_Excerpt to read_.

# Chickens are four months old as of last week!



## poodlecrazy#1 (Jul 2, 2013)

NO! NO! NO! NO! NO! NOOOO! ??Rebekkah is definitely a rooster ??. There is no doubt in my mind, I am actually really surprised you haven't heard him crowing yet. I am so sad now, sHE was my favorite! That tail though is an epic growing rooster tail and he definitely has a great saddle growing. 
At least the others are all definitely hens. Glad to hear they are doing well, especially with this cold weather.


----------



## lily cd re (Jul 23, 2012)

Yes I knew you'd agree with my sad conclusion. I have heard some loud noises but nothing that is a real crow. I am going to hope to keep Reb through the winter and then try to find a place to send him. He is really handsome isn't he?

When we first moved here I think there was a rooster nearby since we would hear crowing every morning. I wonder if I could try to keep him if I had one of those no crow collars. As a chick this was one of my most delicate little ones in the first couple of days. I thought sHe might not make it at one point. Part of me sort of wishes to have lost a little one rather than having to think about giving away a bird I have come to greatly adore.

Here is some video from this afternoon.

https://www.youtube.com/watch?v=zrMftx0csAc&index=1&list=UUvg0UyN051LpJ436IDB8KNQ


----------



## patk (Jun 13, 2013)

since i don't know anything about raising chickens, i won't comment on whether rebekah is a hen or a rooster. but i am interested in the no-crow collar. what is it and how is it supposed to work?


----------



## lily cd re (Jul 23, 2012)

Here is a link for the vendor where I first learned of it. New! No-Crow Rooster Collar

And here is a blog by someone who has used it, which makes it sound both sad and effective. How to keep your rooster from crowing - no crow rooster collar


----------



## jenniferandtonks (Nov 17, 2014)

Reb is a handsome boy. hopefully, he won't develop his crow and you won't have to worry about no-crow collars or rehoming. never tried the no-crow collars. i'd be a bit concerned having one on when they are free-ranging unless you're right there and he's of the temperament to not panic while waiting for you to come extract him if he does get hung up on something.


----------



## lily cd re (Jul 23, 2012)

So far he is very mellow. That is one of the reasons I had been holding out that he was a she until that tail came in. I have a pretty easy time scooping all of them up since I raised them from new hatchlings. They have gotten some independence since I turned them outside, but since I worry over having a hawk take them I make sure that either me or me and Lily are outside when I let them out to range.

I am still very sad about this since I am so unsure of whether I will be able to make it work to keep him. My town ordinance says no roosters (although I know there are plenty of roosters around). I feel like I found out somebody has a terminal illness.


----------



## MiniPoo (Mar 6, 2014)

Catherine, I am sorry that you are in this situation. I did not know when you got chicks, you have to wait until they grow up to see what sex they are. If that is so, guess you are lucky only one of them is a male.

Hope you figure out a way to keep Reb (as we are calling him now). If not, maybe you know someone who can keep him and you can visit.


----------



## Suddenly (Aug 8, 2013)

Lily how cool it must be to raise hens. They are all beautiful.


----------



## poodlecrazy#1 (Jul 2, 2013)

(Pointing data for screenshots)
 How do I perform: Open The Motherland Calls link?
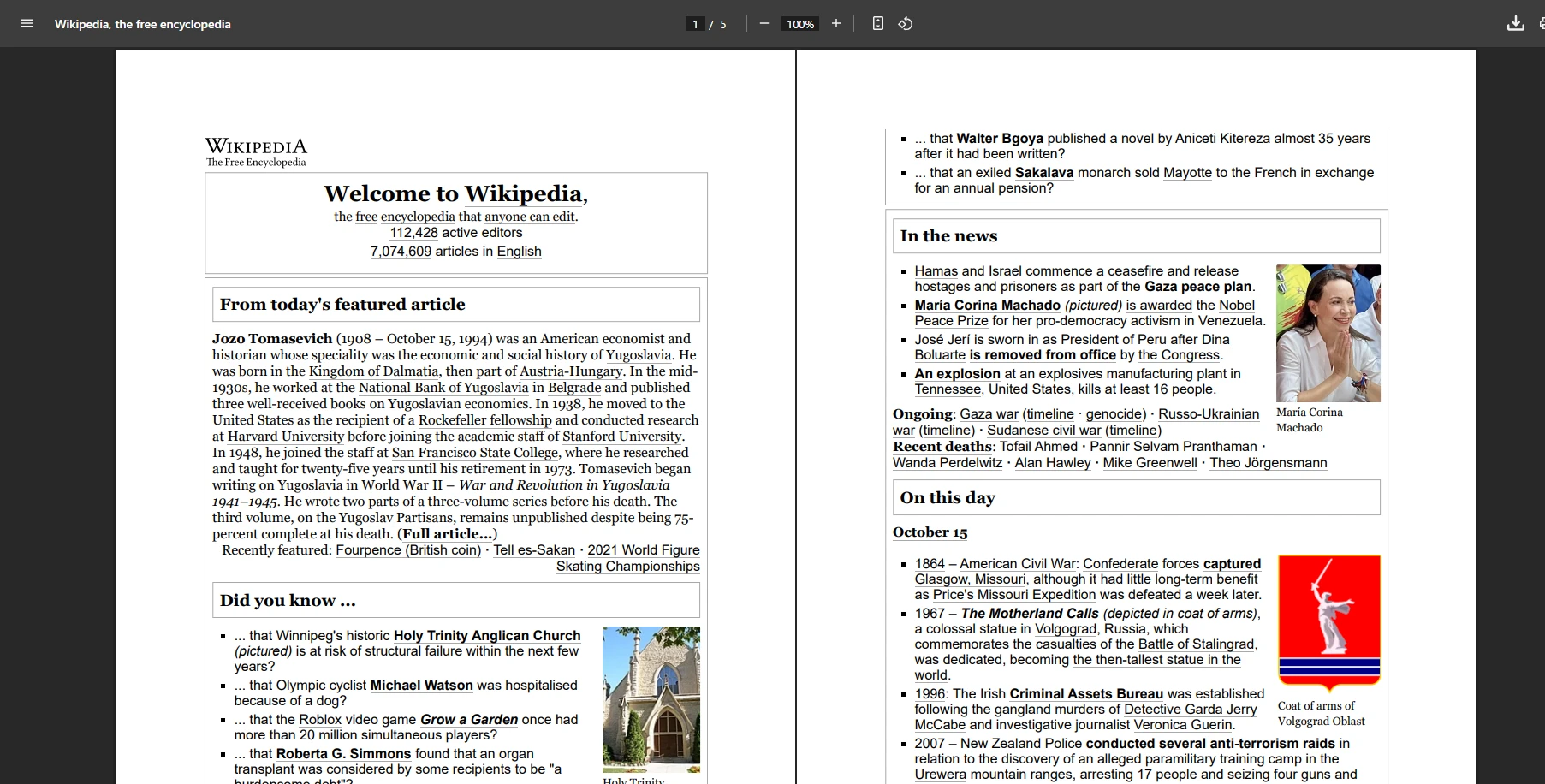[1029, 614]
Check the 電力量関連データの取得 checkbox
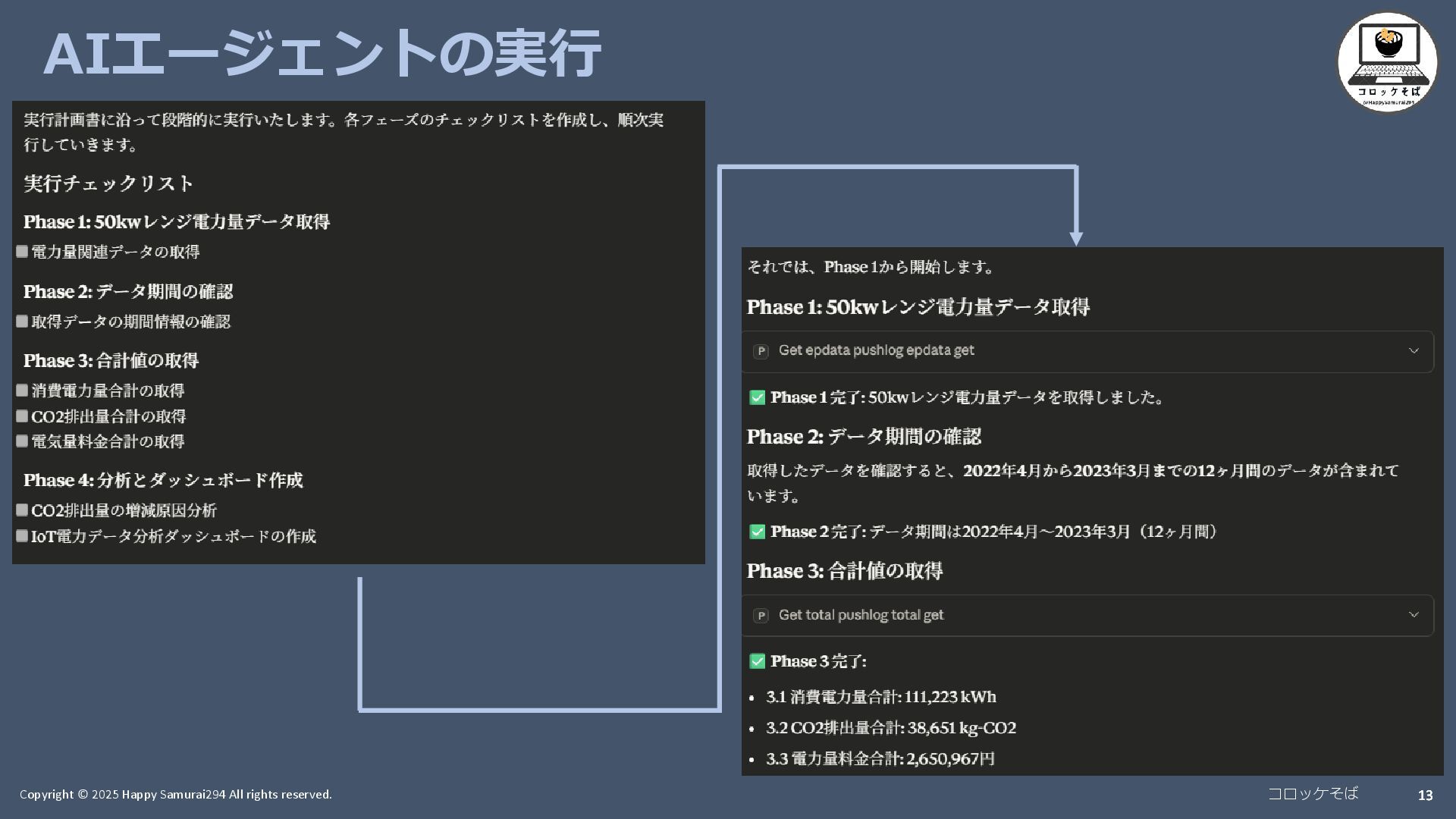This screenshot has width=1456, height=819. (x=22, y=252)
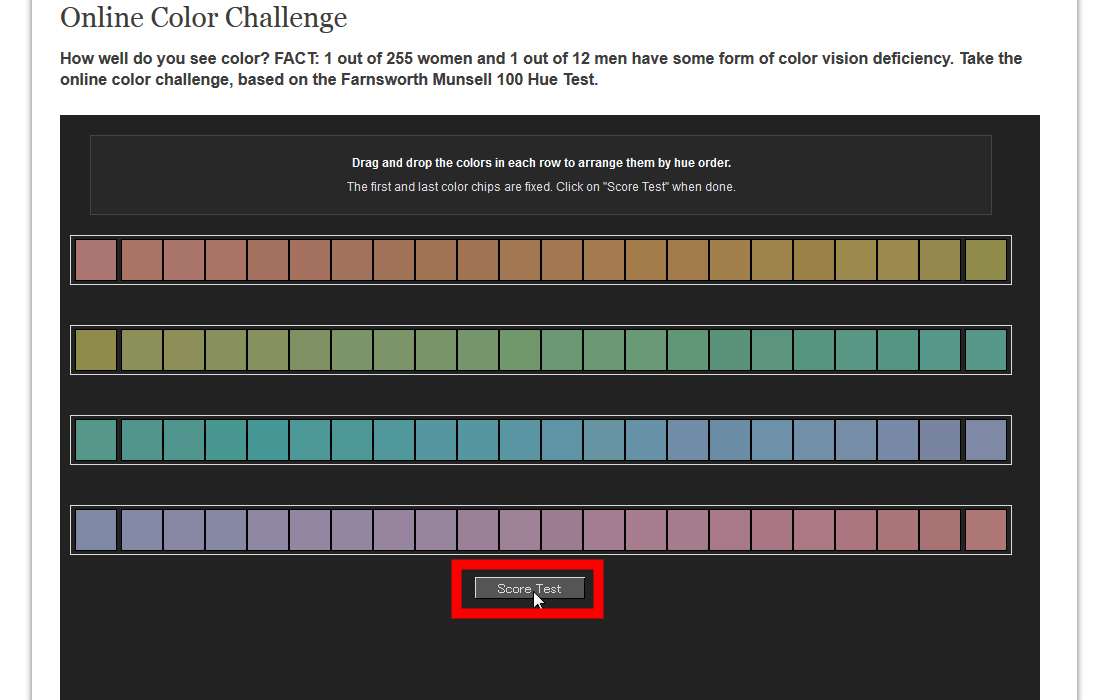Pick last movable chip in the third row
This screenshot has height=700, width=1105.
940,440
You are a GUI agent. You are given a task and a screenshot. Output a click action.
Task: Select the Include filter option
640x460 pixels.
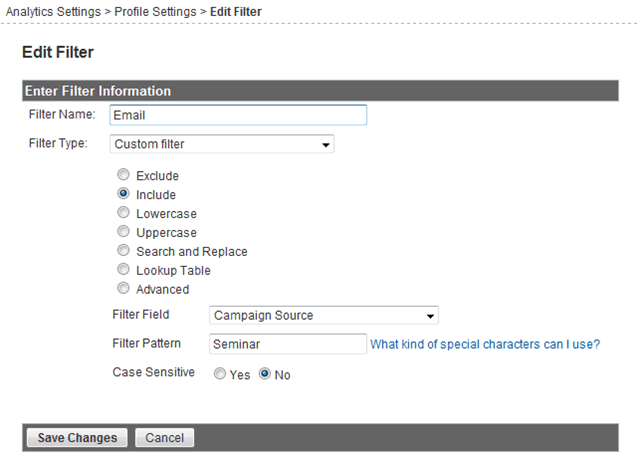pos(123,193)
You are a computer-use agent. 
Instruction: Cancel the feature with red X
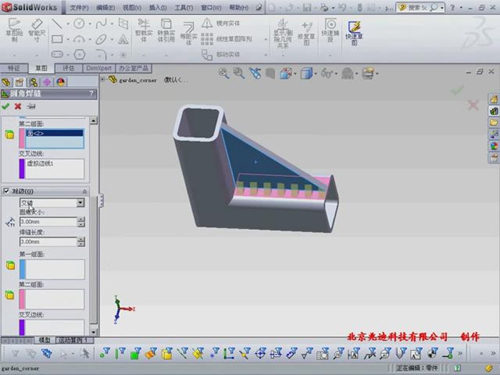pyautogui.click(x=18, y=106)
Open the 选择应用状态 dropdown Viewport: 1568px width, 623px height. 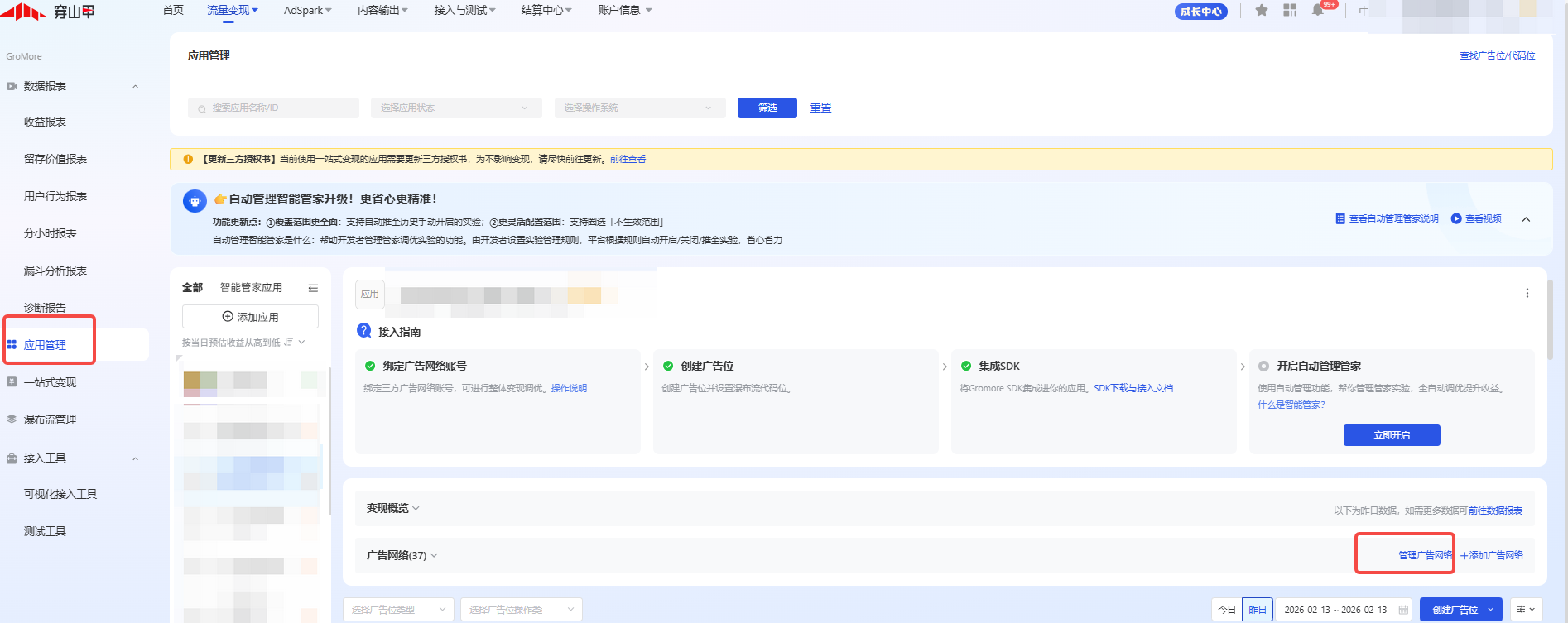point(455,108)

_What you will do_.
A. Name every distinct username that posts in the chicken thread, each listed once.
B. Rewrite the rows from their start through the line containing "pyautogui.click(x=18, y=106)", with "checkbox" replaced by "tick box" and nothing else changed. Leave out the pictures.

_Solutions to the problems_.
A.
poodlecrazy#1
lily cd re
patk
jenniferandtonks
MiniPoo
Suddenly

B.
 How do I perform: Open The Motherland Calls link?
[1029, 614]
Check the 電力量関連データの取得 tick box
This screenshot has width=1456, height=819. (x=22, y=252)
Pick last movable chip in the third row
This screenshot has height=700, width=1105.
940,440
You are a GUI agent. You are given a task and a screenshot. Output a click action.
Task: Select the Include filter option
640x460 pixels.
pos(123,193)
You are a computer-use agent. 
Instruction: Cancel the feature with red X
pyautogui.click(x=18, y=106)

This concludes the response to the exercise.